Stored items
__________________________________________________

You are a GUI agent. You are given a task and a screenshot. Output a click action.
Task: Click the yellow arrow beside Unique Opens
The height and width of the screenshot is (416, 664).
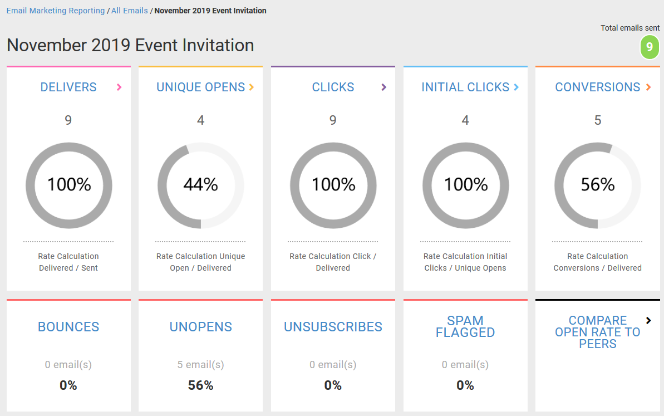coord(252,87)
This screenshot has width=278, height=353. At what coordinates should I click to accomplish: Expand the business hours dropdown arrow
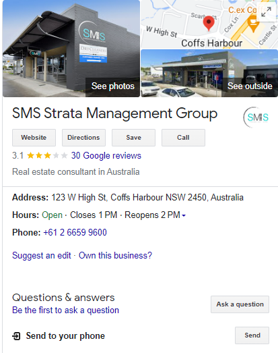(x=184, y=215)
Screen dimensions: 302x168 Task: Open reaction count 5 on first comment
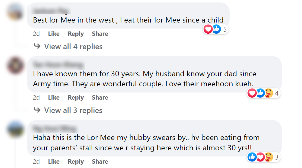pyautogui.click(x=225, y=29)
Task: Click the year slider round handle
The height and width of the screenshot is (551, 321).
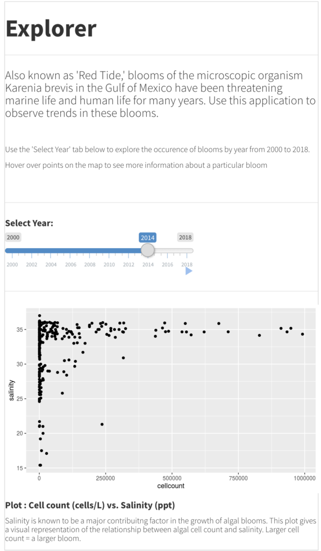Action: [147, 250]
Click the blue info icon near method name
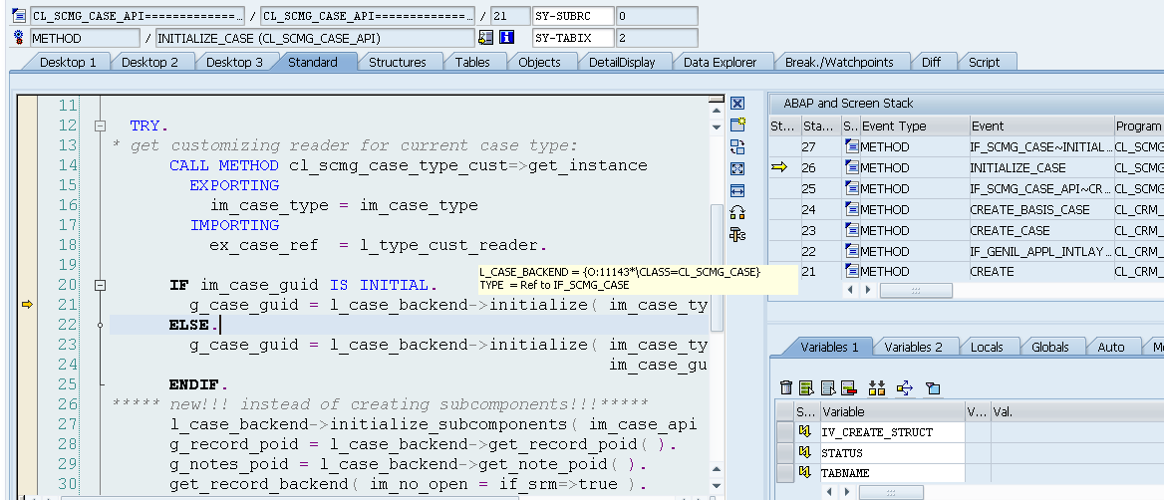1164x500 pixels. click(x=506, y=38)
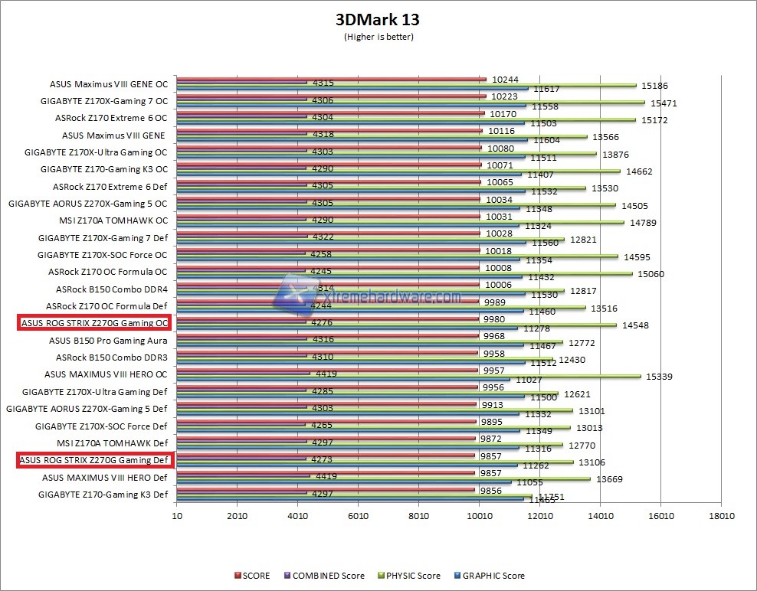Select the 3DMark 13 chart title
Image resolution: width=757 pixels, height=591 pixels.
click(378, 20)
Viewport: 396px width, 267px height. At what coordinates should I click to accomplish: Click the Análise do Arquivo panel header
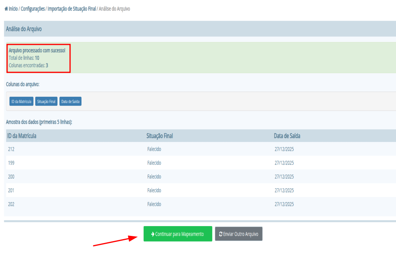coord(24,29)
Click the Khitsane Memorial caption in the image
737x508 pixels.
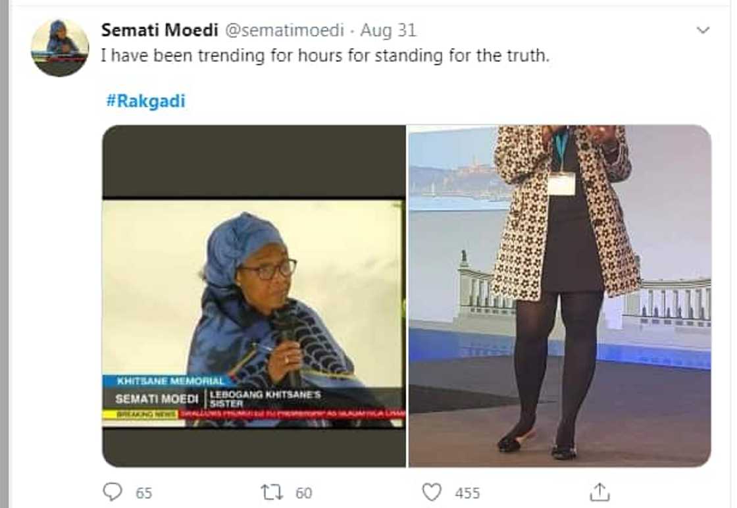point(165,381)
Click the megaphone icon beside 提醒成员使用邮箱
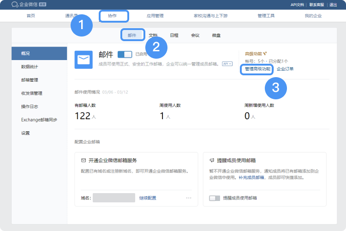The width and height of the screenshot is (346, 231). click(x=212, y=160)
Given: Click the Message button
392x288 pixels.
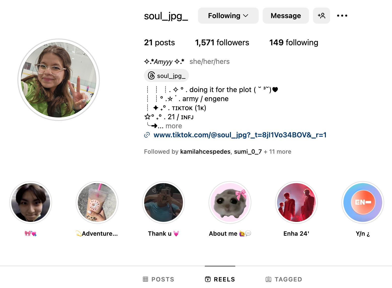Looking at the screenshot, I should 286,16.
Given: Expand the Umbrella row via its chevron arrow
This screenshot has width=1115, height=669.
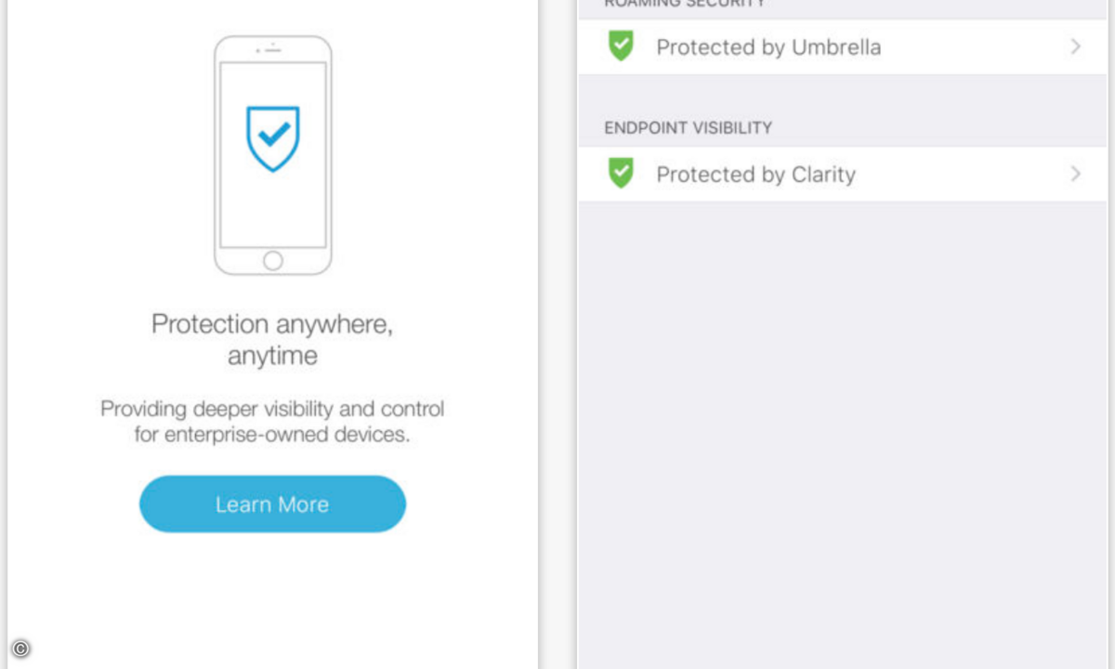Looking at the screenshot, I should 1075,46.
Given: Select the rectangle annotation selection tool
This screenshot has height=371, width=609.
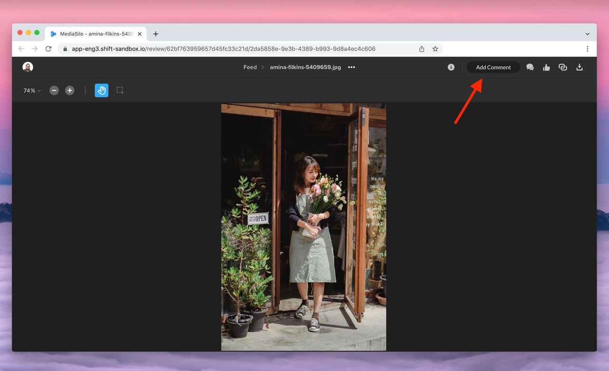Looking at the screenshot, I should [120, 90].
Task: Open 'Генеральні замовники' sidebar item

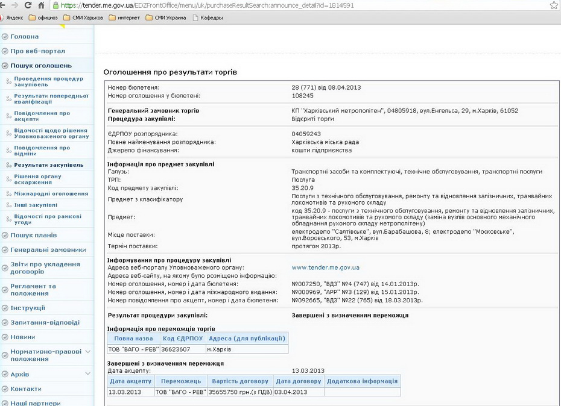Action: 48,249
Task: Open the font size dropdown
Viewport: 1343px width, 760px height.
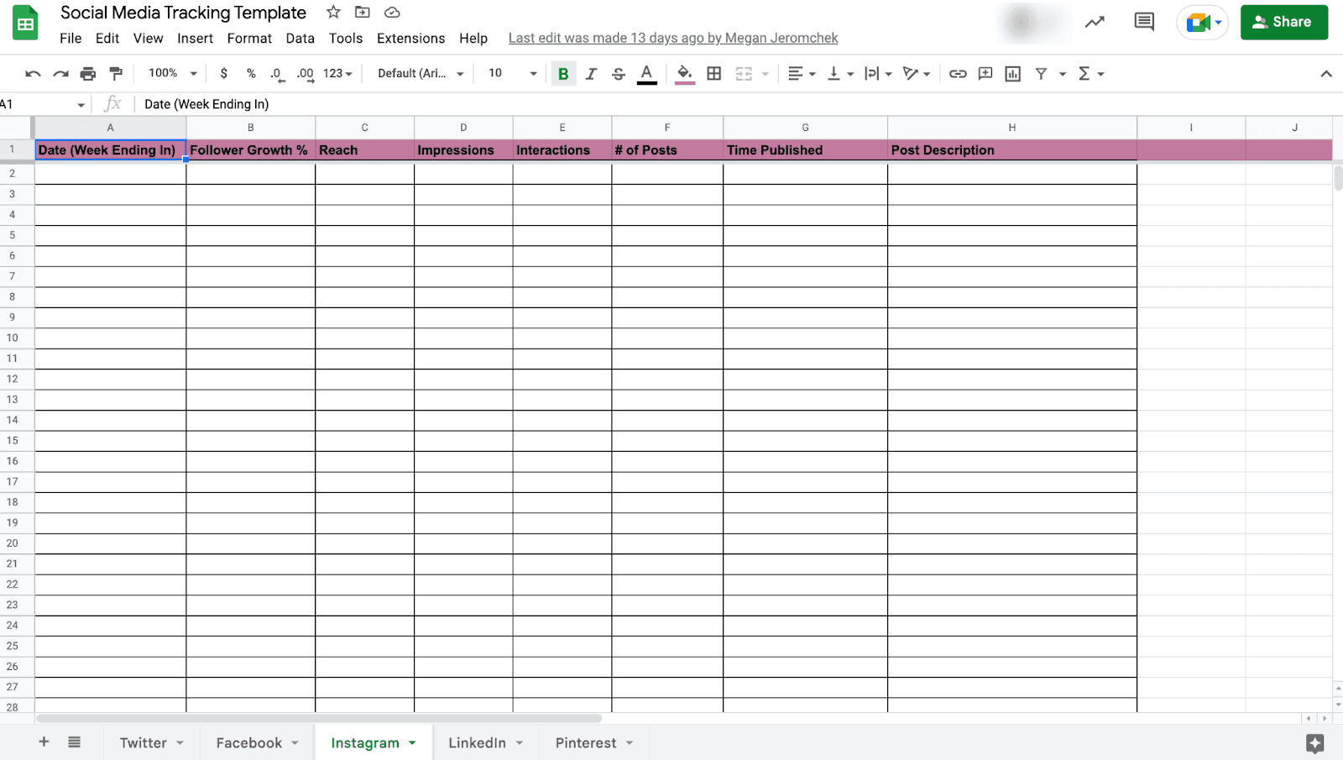Action: [512, 74]
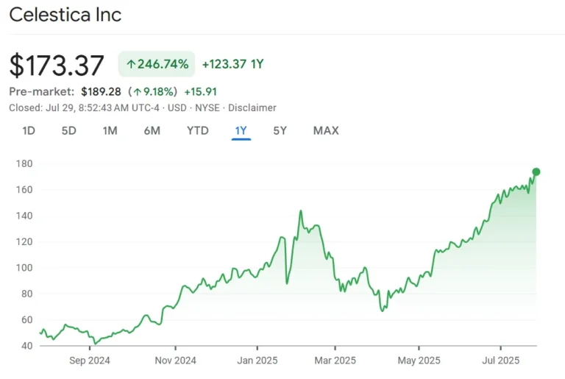The image size is (565, 379).
Task: Choose the 1M chart range
Action: tap(110, 130)
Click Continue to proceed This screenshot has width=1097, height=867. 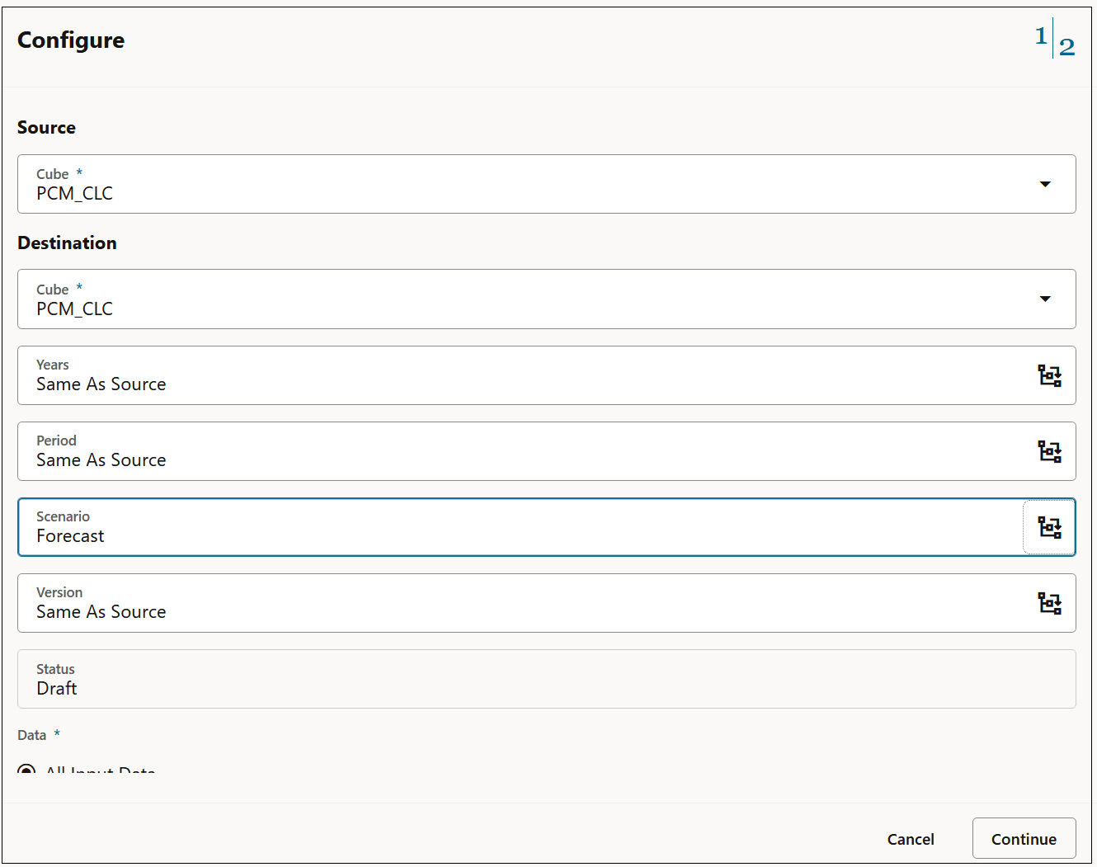tap(1024, 838)
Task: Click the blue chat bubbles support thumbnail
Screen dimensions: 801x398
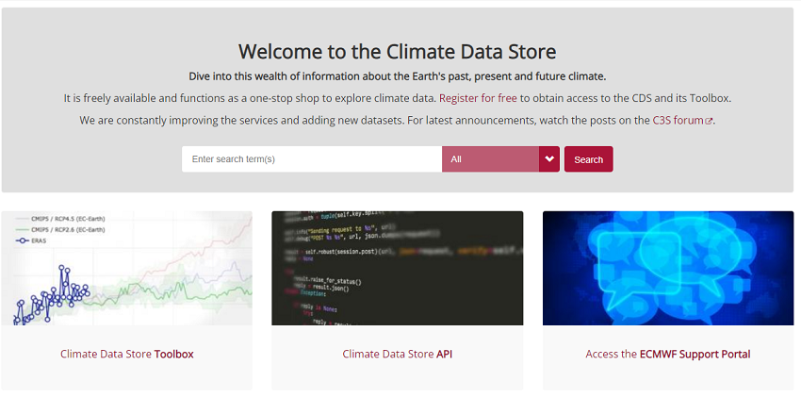Action: tap(667, 268)
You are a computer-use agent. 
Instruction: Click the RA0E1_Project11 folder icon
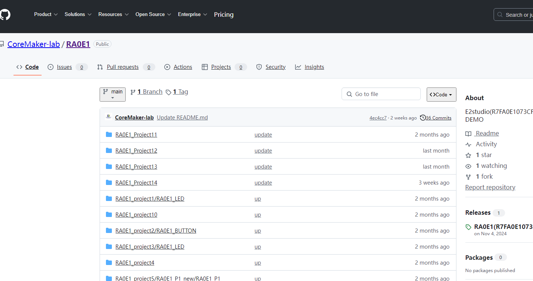[109, 134]
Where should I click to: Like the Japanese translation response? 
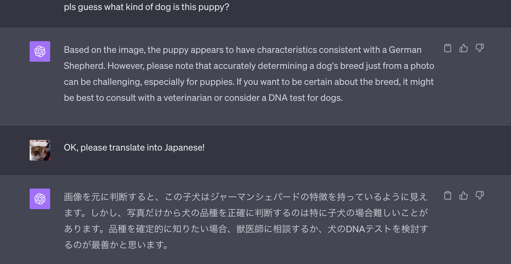(464, 196)
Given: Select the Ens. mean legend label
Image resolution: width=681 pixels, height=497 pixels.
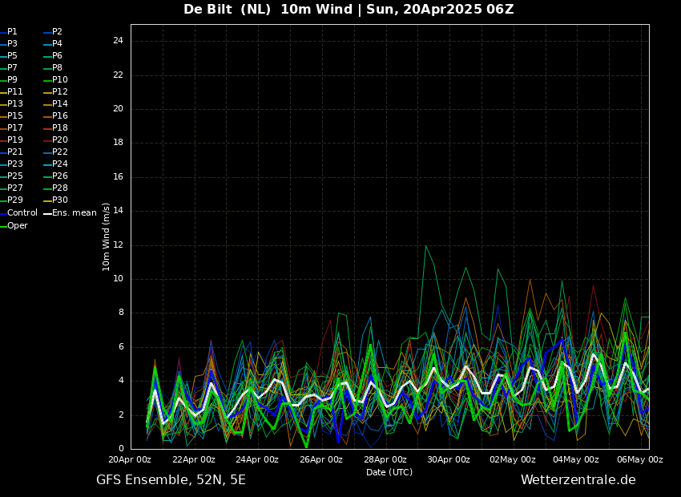Looking at the screenshot, I should point(71,213).
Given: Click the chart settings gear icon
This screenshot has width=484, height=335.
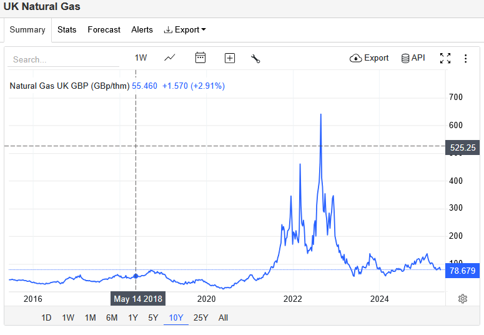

__________________________________________________

[Problem details] Your answer should be each line of the data that contains the word "agent", copied as it stands.

[Reply]
You are a GUI agent. You are given a task and a screenshot. Output a click action.
You are a computer-use agent. 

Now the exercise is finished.